> What you have to do: Images do not belong in the copy. Retype the entries exactly.
********************
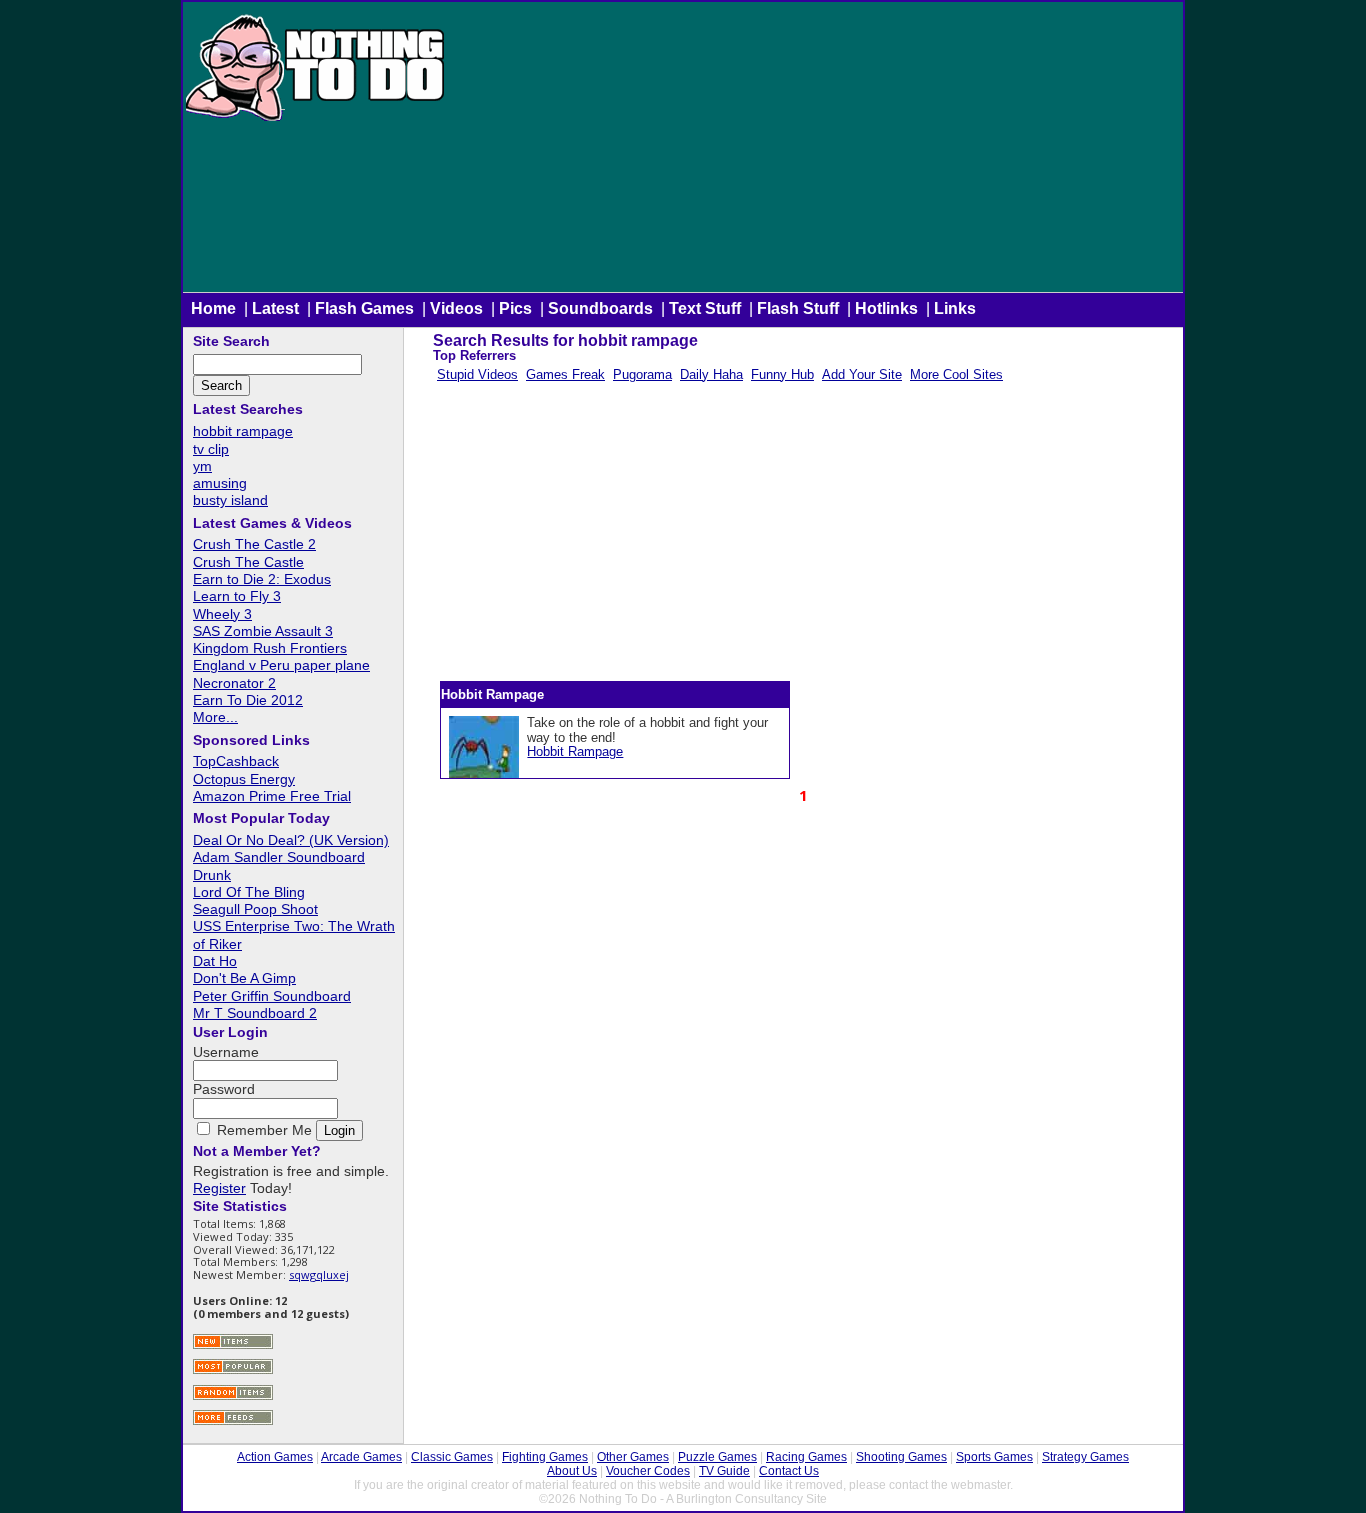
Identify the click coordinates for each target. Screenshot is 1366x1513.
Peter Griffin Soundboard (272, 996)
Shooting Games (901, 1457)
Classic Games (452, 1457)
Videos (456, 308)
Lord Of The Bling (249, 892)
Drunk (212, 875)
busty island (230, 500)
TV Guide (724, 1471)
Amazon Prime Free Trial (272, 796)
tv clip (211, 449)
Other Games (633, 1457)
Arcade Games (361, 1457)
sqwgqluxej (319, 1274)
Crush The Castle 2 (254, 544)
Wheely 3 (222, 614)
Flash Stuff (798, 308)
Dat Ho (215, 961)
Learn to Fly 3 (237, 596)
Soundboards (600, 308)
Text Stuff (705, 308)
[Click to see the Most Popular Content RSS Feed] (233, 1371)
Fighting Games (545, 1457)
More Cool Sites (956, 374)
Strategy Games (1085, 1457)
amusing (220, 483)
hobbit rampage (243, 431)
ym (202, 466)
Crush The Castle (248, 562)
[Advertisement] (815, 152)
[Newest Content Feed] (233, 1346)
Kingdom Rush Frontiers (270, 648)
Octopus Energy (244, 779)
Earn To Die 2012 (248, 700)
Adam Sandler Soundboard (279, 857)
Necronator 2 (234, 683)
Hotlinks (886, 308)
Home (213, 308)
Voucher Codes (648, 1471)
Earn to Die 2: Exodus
********************
> Response:
Identify the click coordinates for each target. Screenshot is 1366x1513.
Peter Griffin Soundboard (272, 996)
Shooting Games (901, 1457)
Classic Games (452, 1457)
Videos (456, 308)
Lord Of The Bling (249, 892)
Drunk (212, 875)
busty island (230, 500)
TV Guide (724, 1471)
Amazon Prime Free Trial (272, 796)
tv clip (211, 449)
Other Games (633, 1457)
Arcade Games (361, 1457)
sqwgqluxej (319, 1274)
Crush The Castle 2 (254, 544)
Wheely 3 (222, 614)
Flash Stuff (798, 308)
Dat Ho (215, 961)
Learn to Fly 3 (237, 596)
Soundboards (600, 308)
Text Stuff (705, 308)
[Click to see the Most Popular Content RSS Feed] (233, 1371)
Fighting Games (545, 1457)
More Cool Sites (956, 374)
Strategy Games (1085, 1457)
amusing (220, 483)
hobbit rampage (243, 431)
ym (202, 466)
Crush The Castle (248, 562)
[Advertisement] (815, 152)
[Newest Content Feed] (233, 1346)
Kingdom Rush Frontiers (270, 648)
Octopus Energy (244, 779)
Earn To Die 2012 (248, 700)
Adam Sandler Soundboard (279, 857)
Necronator 2 (234, 683)
Hotlinks (886, 308)
Home (213, 308)
Voucher Codes (648, 1471)
Earn to Die 2: Exodus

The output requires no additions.